I love summer. I love the pace, the longer days, and the feeling that time stretches just a little further than usual. The dry heat doesn’t bother me—I’m a California native who spent a year living in Israel, so this is my natural habitat. And despite the mosquitoes, I love being outside in the evenings, hearing the birds settle down as the neighborhood grows quiet. Most of all, I love that summer seems to create extra time for reading—or at least puts me in a rhythm where I make more of it. I am almost always reading both fiction and non-fiction, and this week I devoured Sarah Hurwitz’s remarkable book As a Jew: Reclaiming Our Story from Those Who Blame, Shame, and Try to Erase Us.

It may not sound like a typical summer read, but I found it unexpectedly comforting. Hurwitz writes with honesty, wisdom, and much-needed self-compassion about being Jewish in a world that often misunderstands or distorts Jewish identity and history. Drawing on both scholarship and current events, she helps explain why so many Jews have felt unsettled since October 7. What I appreciated most was not simply that I agreed with her analysis, but that she gave language to feelings many of us have struggled to articulate. Those of us fortunate enough to come of age during an unusually secure chapter of Jewish American life have found ourselves confronting realities we, perhaps naively, never anticipated.
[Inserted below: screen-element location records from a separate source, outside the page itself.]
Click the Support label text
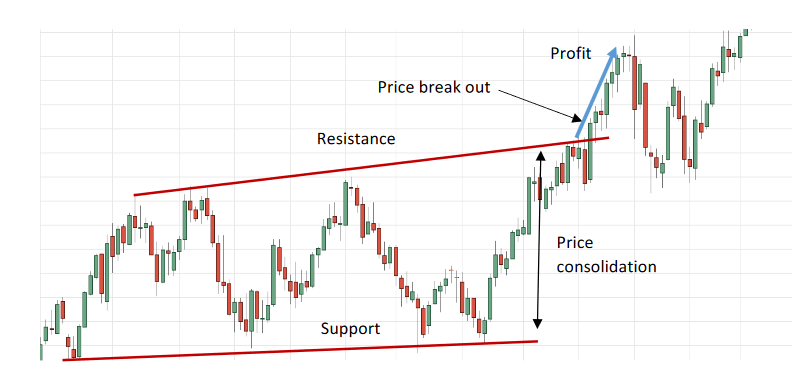 click(x=350, y=329)
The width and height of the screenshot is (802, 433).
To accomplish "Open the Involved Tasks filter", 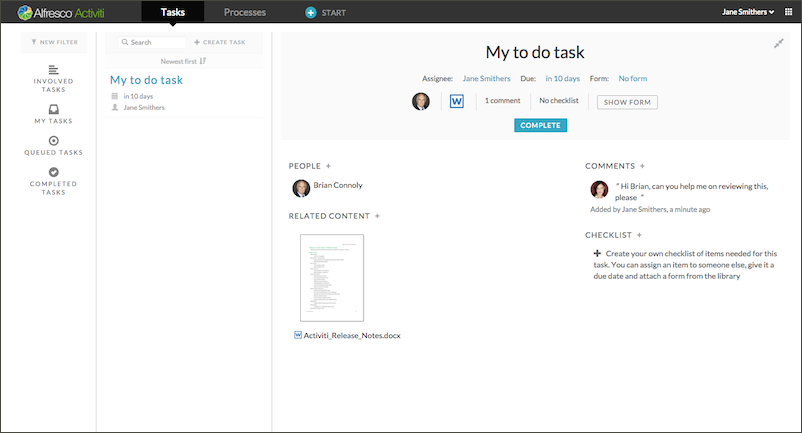I will 54,78.
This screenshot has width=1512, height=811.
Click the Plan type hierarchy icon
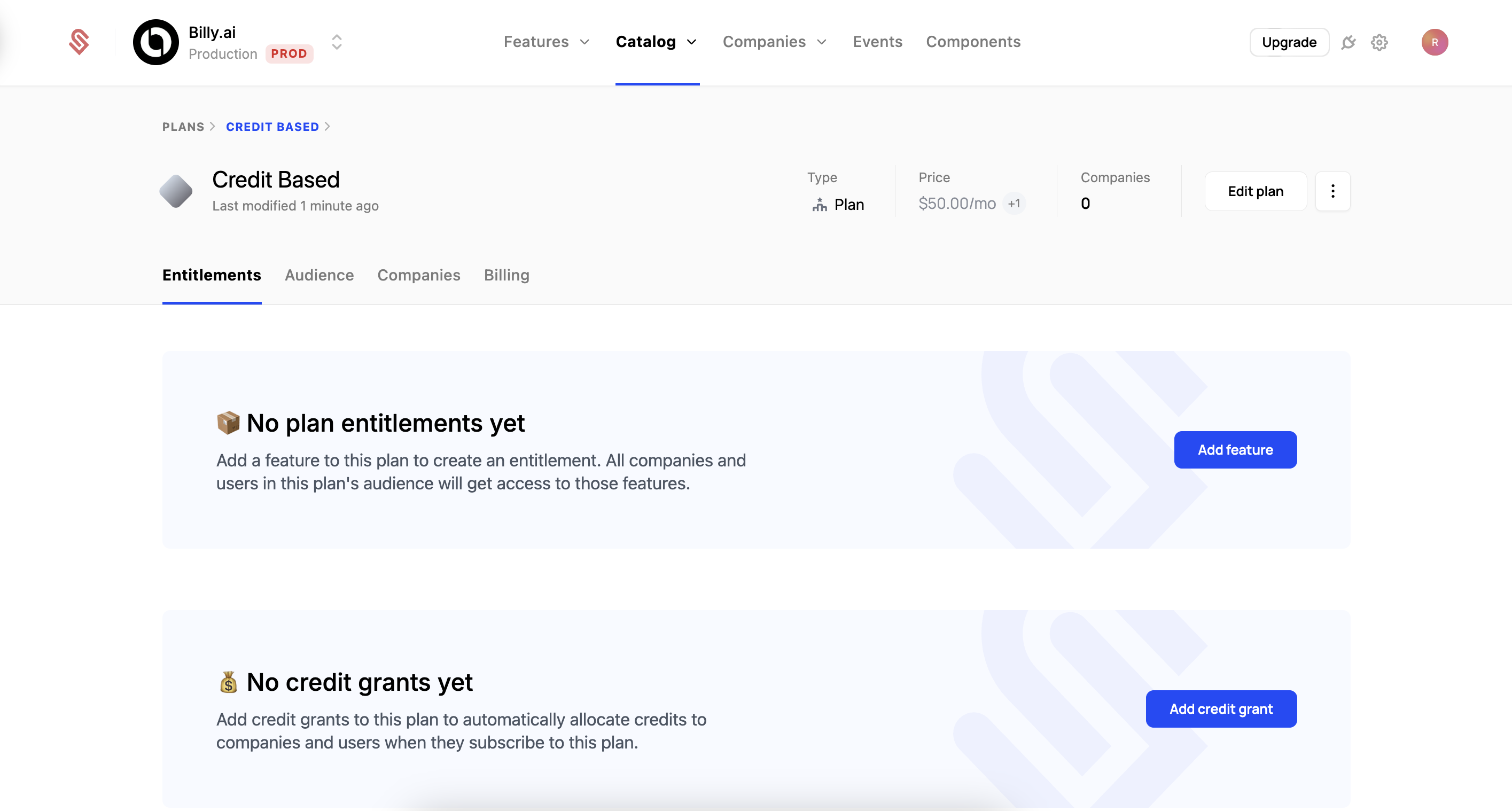coord(819,204)
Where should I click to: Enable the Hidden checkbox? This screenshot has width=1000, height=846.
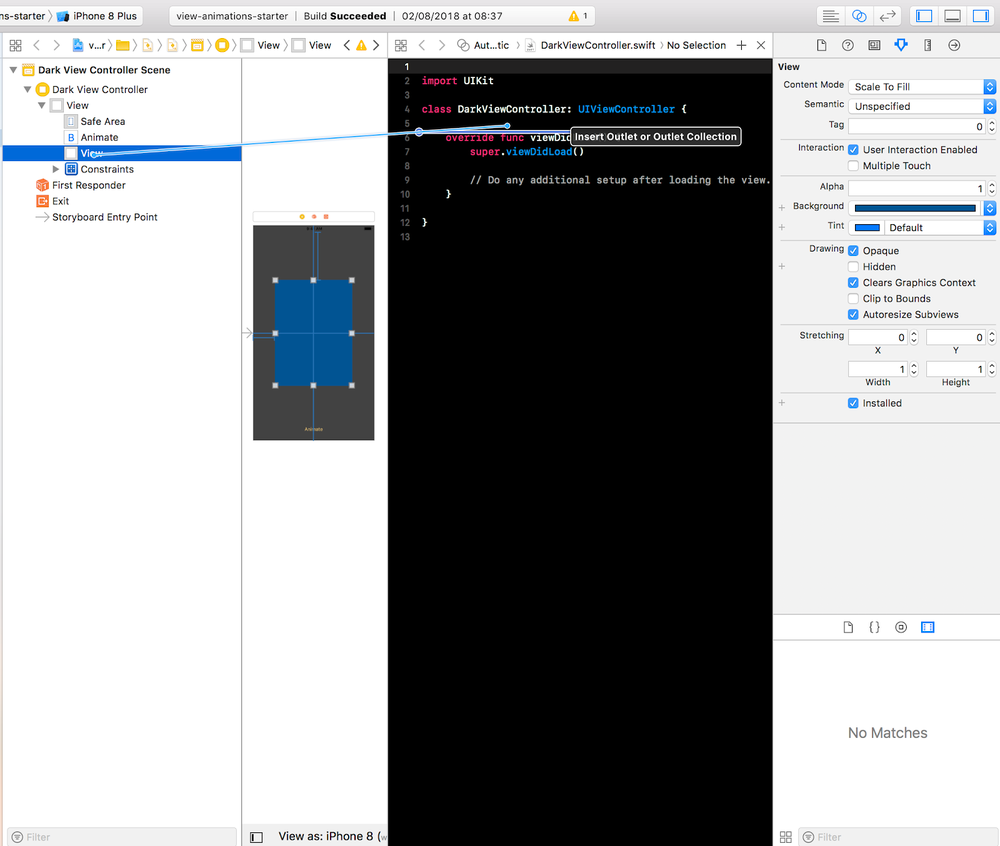click(x=853, y=266)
Some of the most difficult chapters trace the long history of antisemitism across centuries. At times, they were painful and even grueling to read. Yet I found myself equally struck by another truth: despite every attempt to marginalize, expel, convert, or destroy us, the Jewish people are still here. Reading that history was a sobering reminder of how much our ancestors endured but also an extraordinary reflection on Jewish continuity. Jewish resilience has never depended on denying hardship. It comes from knowing who we are, telling our story truthfully, and remaining connected to the traditions that have sustained our people across generations.

If you’re looking for a meaningful summer read, I highly recommend As a Jew. And if you haven’t yet encountered her earlier book, Here All Along, it is equally worth your time. Reading both left me reflecting on how much our rituals, our faith, and the rhythms of the Jewish calendar continue to hold us together, even in difficult moments. Wishing you opportunities this summer to slow down, reflect, read something meaningful, and enjoy these long days.

Shavua tov and chodesh tov—to a good week and month ahead.